Oh dear … it sounds though that from Sara Dowse’s point of view there was a political element to the personal story! We all read differently, eh?
I read too long ago to hold firm to my opinion! That was many school days ago 🙂
Not as many as Bill’s or mine methinks!
It’s university days since I read USA, though I still remember being mightily impressed. No good saying I wish I had time to read it again, though I probably should buy a copy just in case. No need to buy a copy of West Block, as it is already in my shelves of unread Australians. This post has persuaded me that I must have it read in time for AWW-Gen 4. That gives me 14 months.
Sounds good, Bill. Which reminds me, I’d love a reminder about Gen 3 Part 2. I’ve been thinking about it recently.
I’m unable NOT to comment that John Howard, the little weasel, changed Australia: not something to be proud of, but for the really, really worse. I remember this time, too – when we were not a nation of greedy entitleds, but neighbours.
I must listen to this, if this new publisher gets around to an audiobook release.
Let’s hope they do M-R … and I completely agree about the loss of vision for a kind nation.
It was a good launch yesterday for the re-issue of West Block. I hope that people who first read the book in the 1980s will return to it, and that many new readers will be attracted too.
I certainly will, Dorothy – and I’m going to suggest it to my reading group for next year. They may not take it up but we are Canberrans, and we are interested in politics.
Loved reading this round-up story of the histyory of West Block – thanks, Sue.
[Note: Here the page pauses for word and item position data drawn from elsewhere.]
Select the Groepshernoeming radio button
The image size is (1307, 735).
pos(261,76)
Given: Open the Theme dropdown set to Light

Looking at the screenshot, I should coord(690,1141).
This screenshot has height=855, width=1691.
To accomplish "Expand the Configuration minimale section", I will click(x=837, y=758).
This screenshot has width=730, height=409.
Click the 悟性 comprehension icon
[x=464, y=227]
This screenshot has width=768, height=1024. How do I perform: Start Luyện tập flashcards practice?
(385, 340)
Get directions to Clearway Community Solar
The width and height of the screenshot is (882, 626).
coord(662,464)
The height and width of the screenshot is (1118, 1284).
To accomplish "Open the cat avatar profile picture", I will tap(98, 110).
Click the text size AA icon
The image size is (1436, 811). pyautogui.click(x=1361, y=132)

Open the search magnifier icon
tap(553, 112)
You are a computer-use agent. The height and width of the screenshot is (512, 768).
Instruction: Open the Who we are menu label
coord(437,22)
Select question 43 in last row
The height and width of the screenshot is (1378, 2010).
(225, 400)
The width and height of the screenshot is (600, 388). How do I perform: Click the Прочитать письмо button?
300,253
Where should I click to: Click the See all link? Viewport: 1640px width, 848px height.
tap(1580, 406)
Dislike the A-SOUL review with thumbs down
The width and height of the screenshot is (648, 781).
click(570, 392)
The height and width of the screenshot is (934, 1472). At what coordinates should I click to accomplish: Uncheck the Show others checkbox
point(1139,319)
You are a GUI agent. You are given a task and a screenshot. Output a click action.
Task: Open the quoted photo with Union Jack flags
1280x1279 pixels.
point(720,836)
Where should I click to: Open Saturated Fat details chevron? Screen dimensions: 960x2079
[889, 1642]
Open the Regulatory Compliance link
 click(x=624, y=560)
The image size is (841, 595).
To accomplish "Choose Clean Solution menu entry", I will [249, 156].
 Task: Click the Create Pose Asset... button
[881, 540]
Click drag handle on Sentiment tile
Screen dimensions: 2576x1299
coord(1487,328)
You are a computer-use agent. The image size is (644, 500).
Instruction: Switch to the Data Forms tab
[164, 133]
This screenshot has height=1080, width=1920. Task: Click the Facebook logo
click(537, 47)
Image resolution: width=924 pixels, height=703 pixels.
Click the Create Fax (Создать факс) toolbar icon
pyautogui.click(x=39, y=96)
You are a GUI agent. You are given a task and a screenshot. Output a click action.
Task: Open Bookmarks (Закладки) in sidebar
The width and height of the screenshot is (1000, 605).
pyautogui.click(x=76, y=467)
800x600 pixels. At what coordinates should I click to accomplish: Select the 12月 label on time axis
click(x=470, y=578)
Thrilled for you, Sara, that it’s being re-launched! a wonderful tribute. I will read my copy again – the third time!
in sisterhood Biff xx
If we surrendered to earth’s intelligence we could rise up rooted, like trees. – Rilke
Thanks Biff. It’s great that the republication of this book looks like it will encourage people to re-read it, as well as hopefully, draw out new readers. A good choice, I think, from For Pity Sake.
Great post: thank you! I’ve been living in Canberra since 1974. ‘West Block’ was a ‘must read’ for me when published and I look forward to rereading it. Now I am on the other side of 30 years of public sector employment …
Thanks Jennifer. We really should meet up one day, though now, with my Dad in aged care I am flat chat with keeping up with what I currently have on my plate! I came to Canberra in 1975 – and read this in the 80s (though I was living in the USA when it came out to it would have been after I returned in 1985.)